CUSIP No.  863905 10 5                                          Page 10 of 10

                           JOINT FILING AGREEMENT

JOINT FILING AGREEMENT made as of this 14th day of January, 2000, by and
among MISSION PARTNERS, L.P., LIBERTY NOMINEES LIMITED, HORIZON OFFSHORE,
LTD. and MAYFAIR CAPITAL FUND, L.P.

W I T N E S S E T H :

     WHEREAS, MISSION PARTNERS, L.P., LIBERTY NOMINEES LIMITED, HORIZON
OFFSHORE, LTD., and MAYFAIR CAPITAL FUND, L.P. collectively currently
beneficially own less than five (5%) percent of the issued and outstanding
common stock, $.0001 par value, of Styling Technology Corporation ("Issuer
Common Stock"), a Delaware corporation; and

     WHEREAS, the parties desire to jointly file a Schedule 13G with the SEC,


     NOW, THEREFORE, the parties agree as follows:

     1.   MISSION PARTNERS, L.P., LIBERTY NOMINEES LIMITED, HORIZON OFFSHORE,
LTD. and MAYFAIR CAPITAL FUND, L.P.  hereby agree to jointly file a Schedule
13G with the SEC regarding the beneficial ownership of Issuer Common Stock
and to file any and all amendments and supplements thereto.

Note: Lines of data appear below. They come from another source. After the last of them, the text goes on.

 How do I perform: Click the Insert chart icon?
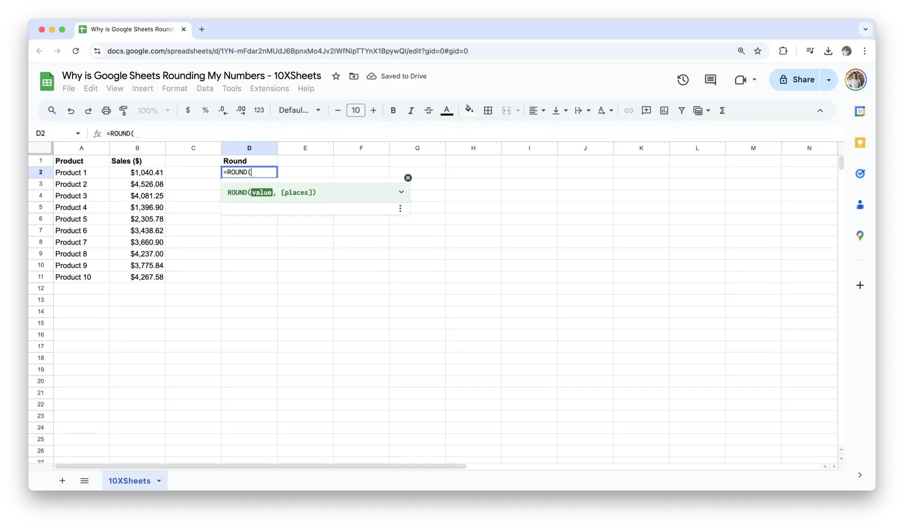(664, 110)
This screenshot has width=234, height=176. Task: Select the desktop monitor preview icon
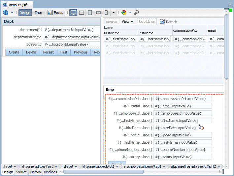coord(73,13)

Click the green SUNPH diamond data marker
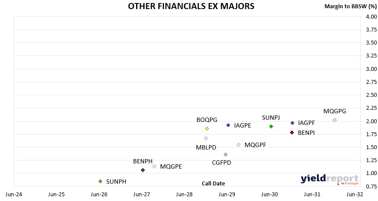[x=100, y=181]
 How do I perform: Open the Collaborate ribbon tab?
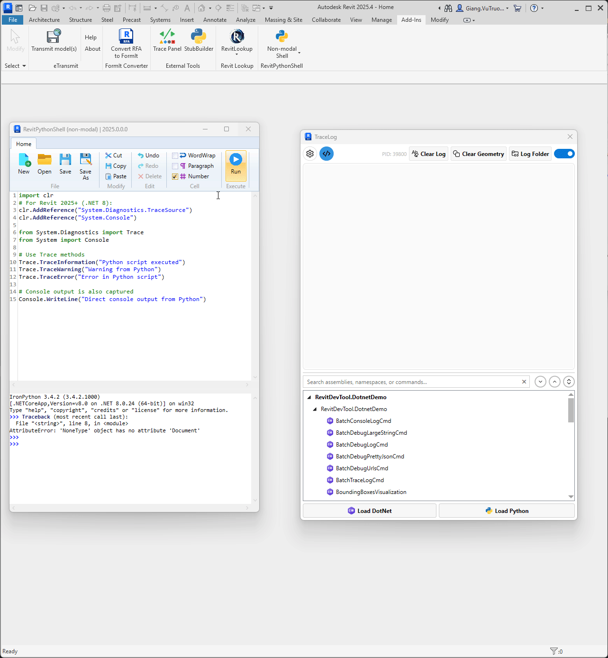pos(326,20)
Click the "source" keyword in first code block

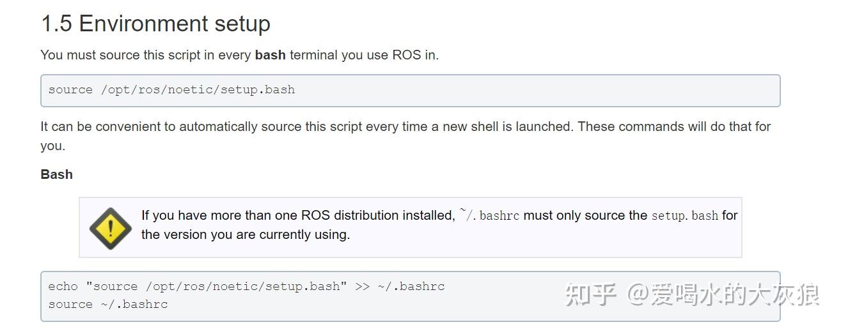70,89
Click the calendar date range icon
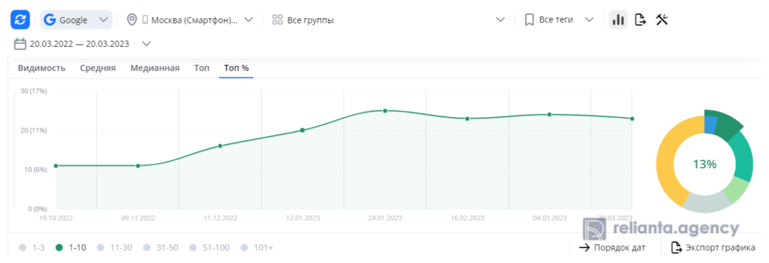Image resolution: width=769 pixels, height=263 pixels. click(x=20, y=44)
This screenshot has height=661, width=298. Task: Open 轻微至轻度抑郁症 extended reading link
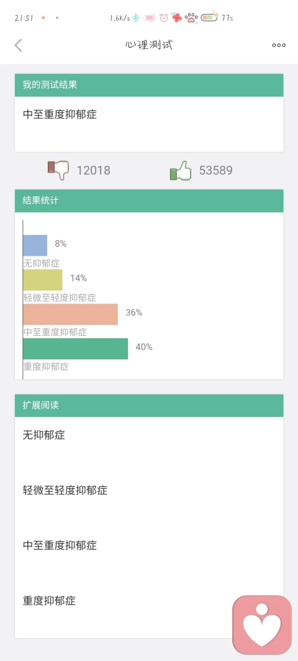(x=65, y=490)
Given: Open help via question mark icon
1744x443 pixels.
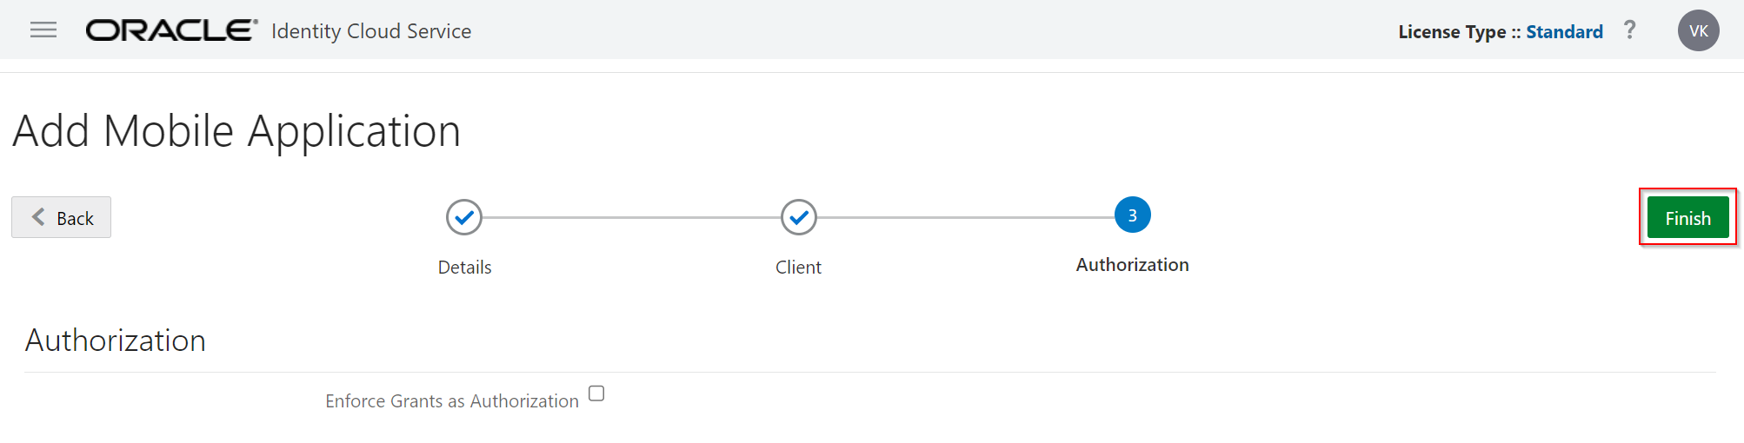Looking at the screenshot, I should pyautogui.click(x=1630, y=30).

     2.   This Agreement contains the entire agreement among the parties
concerning the subject matter hereof and may not be amended, modified or
changed except pursuant to a written instrument signed by all parties.

     IN WITNESS WHEREOF, the parties have signed this Agreement the day and
year first above written.

HORIZON OFFSHORE, LTD.                       MISSION PARTNERS, L.P.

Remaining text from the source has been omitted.